— DESCRIPTION OF THE TASK —
Write the next part of the piece below on Terraform modules and infrastructure CI/CD, starting right after its final sentence.

— PROVIDED TEXT —
━━━━━━━━━━━━━━━━━━━━━━━━━━━━━━

Keep the module contract minimal. Inputs should be the minimum required specification: the service name, the image URI, the replica count. Outputs should expose only what consumers genuinely need. Avoid pass-through modules that re-expose every attribute of every managed resource — they grow without bound and become impossible to version without breaking all consumers at once.

module "service" {
  source = "git::https://github.com/my-org/terraform-modules.git//ecs-service?ref=v2.1.0"
 
  name         = "payments"
  image_uri    = "123456789.dkr.ecr.us-east-1.amazonaws.com/payments:${var.image_tag}"
  min_replicas = 2
  max_replicas = 10
  cpu_units    = 512
  memory_mb    = 1024
  vpc_id       = data.terraform_remote_state.foundation.outputs.vpc_id
  subnet_ids   = data.terraform_remote_state.foundation.outputs.private_subnet_ids
}

Pin versions — always. A source without a ?ref= resolves to the default branch HEAD at the time of terraform init. The next commit to the modules repository changes your production service configuration silently, with no plan diff to review. Pin to a git tag using semantic versioning: v2.1.0. Breaking interface changes increment the major version; new optional inputs increment minor; bug fixes increment patch.

Test modules. Terraform 1.6 shipped a native terraform test command with .tftest.hcl test files that run against real or mocked providers:

# tests/ecs_service.tftest.hcl
run "creates_with_correct_replica_count" {
  command = plan
 
  variables {
    name         = "test-service"
    image_uri    = "nginx:latest"
    min_replicas = 3
  }
 
  assert {
    condition     = aws_ecs_service.this.desired_count == 3
    error_message = "Expected desired_count of 3"
  }
}

For integration tests that provision real resources in a test account and verify live behavior, Terratest (Go) remains the most capable option — it runs a full apply, makes assertions, and destroys on completion within a single Go test function.

CI/CD for IaC: nobody applies manually

The single highest-leverage improvement most teams can make is eliminating manual terraform apply. When engineers apply from laptops, you get unreviewed plans, inconsistent local provider caches, forgotten -var-file overrides, and no audit trail. The pipeline enforces process consistently.

The baseline workflow:

Developer opens a pull request modifying infrastructure code.
CI runs terraform plan automatically and posts the diff as a PR comment.
Static analysis (Checkov, tfsec, or Trivy) runs in parallel; policy violations fail the check.
A human reviewer reads the plan output — not just the code diff, but the actual resource change list.
PR merges; CI runs terraform apply against the real environment.
Failure triggers immediate notification and blocks further applies until resolved.

━━━━━━━━━━━━━━━━━━━━━━━━━━━━━━

— AVAILABLE DATA —

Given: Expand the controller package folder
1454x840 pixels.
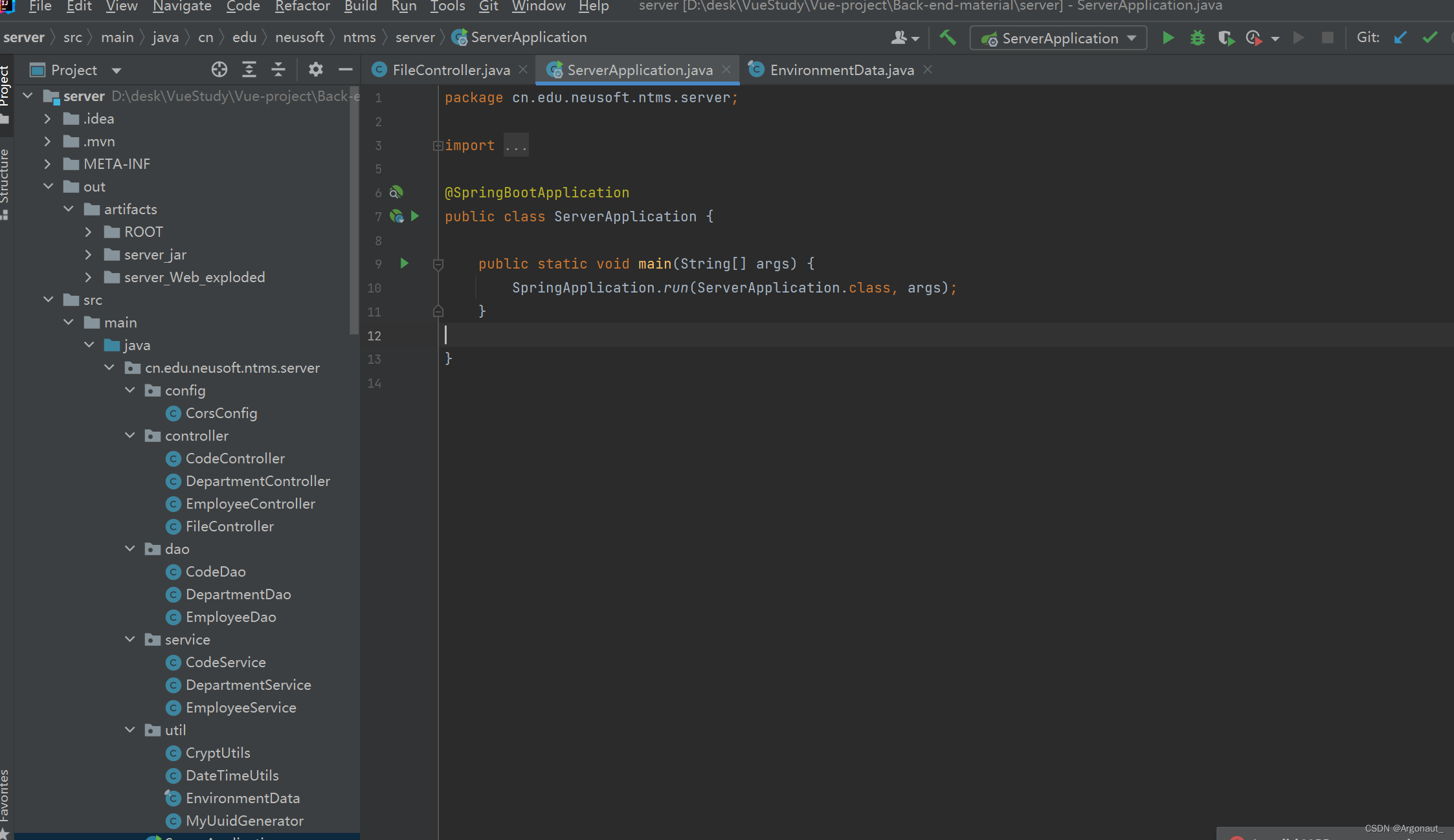Looking at the screenshot, I should (x=131, y=435).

━━━━━━━━━━━━━━━━━━━━━━━━━━━━━━

— WRITTEN RESPONSE —
Atlantis is the most widely deployed open-source orchestrator for this pattern. The atlantis.yaml in your repository controls which directory triggers which plan and supports per-project workflow overrides:

version: 3
projects:
  - name: foundation
    dir: stacks/foundation
    workspace: default
    autoplan:
      when_modified: ["**/*.tf", "**/*.tfvars", "../modules/**/*.tf"]
      enabled: true
 
  - name: app-payments
    dir: stacks/app-payments
    workspace: default
    autoplan:
      when_modified: ["**/*.tf", "../modules/ecs-service/**/*.tf"]
      enabled: true

The when_modified glob is what fans out plans when a module changes. A version bump to ecs-service v2.1.0 triggers plans in every stack that consumes it, giving reviewers a composite view of the impact before merge.

DORA elite-tier benchmarks — what top-performing teams achieve

On-demand

Deploy frequency

elite tier

<1 day

Lead time for changes

elite tier

~5%

Change failure rate

elite tier

<1 hour

MTTR

elite tier

Source: Google DORA State of DevOps 2024 (39,000+ respondents)

In the 2024 DORA report (39,000+ respondents), only 19% of teams qualified as elite performers. The high-performer cluster shrank from 31% to 22% of respondents between 2023 and 2024, while the low-performer cluster grew from 17% to 25%. Teams not actively improving their delivery automation are sliding backward relative to the field. IaC automation is not a differentiator at this point — it is table stakes for staying in the top half.

Drift detection and policy as code

Automated checks catch the class of mistake that code review never will, because code review happens on diffs — not on the cumulative state of what was deployed six months ago.

Drift detection. Drift is the gap between what Terraform's state file believes the world looks like and what it actually looks like. It accumulates from console clicks, CLI overwrites, and auto-healing processes that modify resources outside Terraform's control. A daily scheduled terraform plan run (using the -detailed-exitcode flag — exit code 2 signals drift) is the minimum viable detection. Some teams run it hourly for production stateful infrastructure. Pipe the non-zero-exit output to a Slack channel; when it is clean, ignore it. When it is not, treat it as a medium-priority incident before the next deploy turns it into a high-priority one.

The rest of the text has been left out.